Ce qui est fondamental dans cette perspective de l’identité narrative, c’est précisément que l’on n’y parte pas du présupposé d’un sujet « un », identique à lui-même en chacune de ses actions (comme Ulysse capable de lancer une flèche dans douze anneaux de haches fichées dans le mur qu’il ait 20, 40 ou 70 ans), mais que l’identité s’y constitue par le sens que l’on donne à des épisodes de notre vie au sein d’un récit. Il ne s’agit pas d’être « un » dans sa vie, mais plutôt d’interpréter éventuellement différemment les évènements de nos vies afin de les subsumer dans l’assomption d’un « sens ». Ce qui importe vraiment, ici comme ailleurs, c’est de conjurer l’horreur de l’assimilation de nos vies à un chaos absurde (c’est là le dernier mot du Colonel Kurtz dans « apocalypse Now » de Francis Ford Coppola : « L’horreur » - On assiste à la fin d’un homme plus détruit que Job parce qu’incapable de donner du sens à ce qu’il a été contraint de voir et de faire dans la guerre). On voit bien comment Job confronté à l’épreuve d’une existence désertée par Dieu tisse dans les échos de sa plainte un nouveau sens. Il est donc envisageable de considérer les directives anticipées comme l’occasion légale offerte au patient d’exprimer les vœux de cette identité narrative dans laquelle il consiste plus et mieux que toute autre dans la mesure où elle active, dans l’efficience même de cette plasticité souple, ductile et « littéraire », la quête heureuse d’un sens.

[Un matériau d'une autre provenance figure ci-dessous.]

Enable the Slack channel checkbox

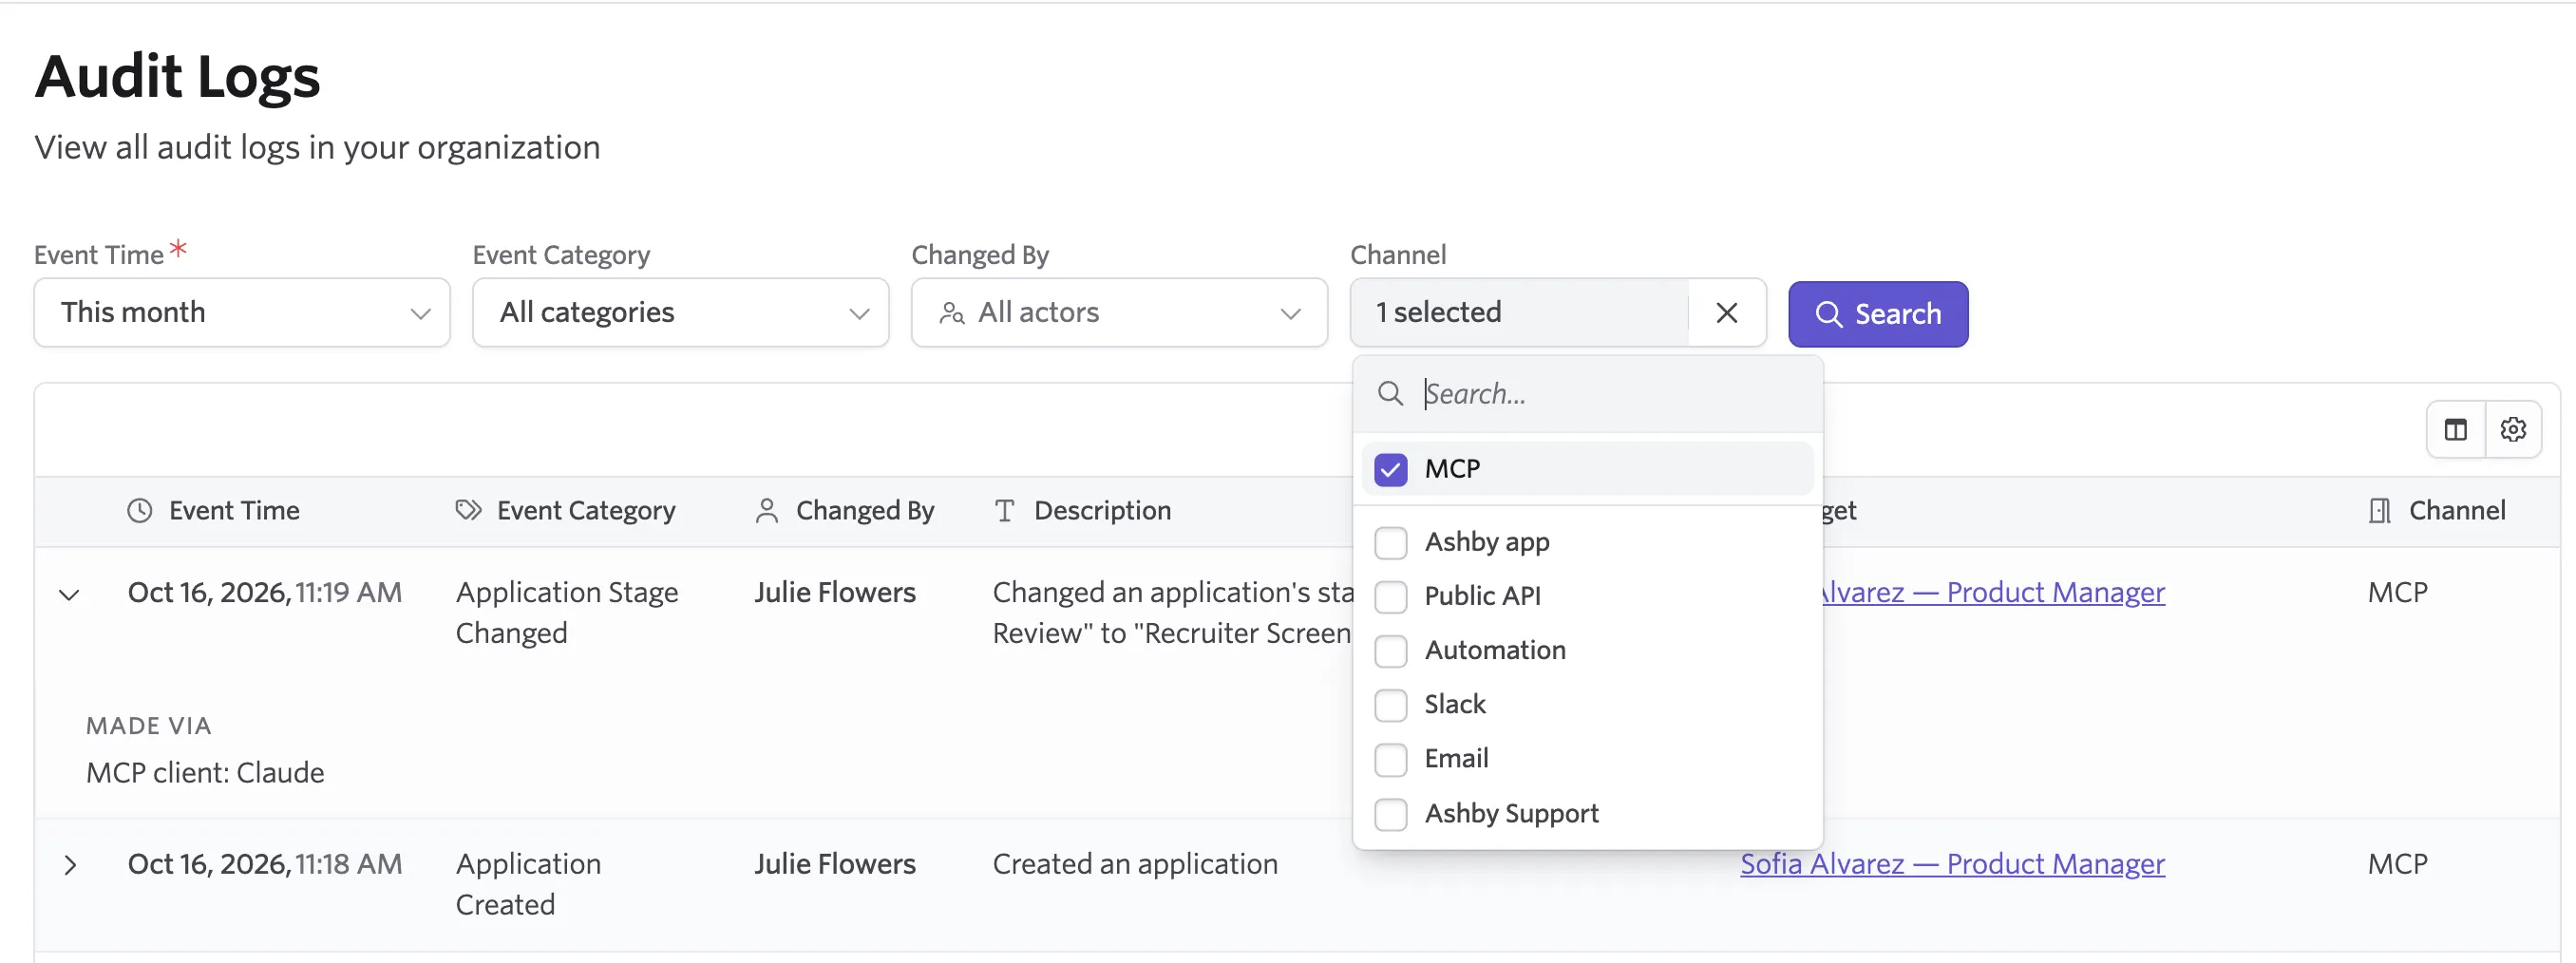(1390, 705)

Il ne fait aucun doute que notre plus grande terreur, identique à celle qui a terrassé le colonel Kurtz, c’est d’être la victime de protocoles absurdes, déshumanisés, systématiques au sein desquels ne s’exprimerait que l’application bête et méchante des « consignes ». Une médecine qui ne serait pratiquée que par des « techniciens de la guérison » n’aurait aucun sens, et, plus grave encore, se révèlerait fondamentalement inapte à donner à ses patients le droit et la liberté de composer et de recomposer à chaque instant le sens nouveau de leur histoire.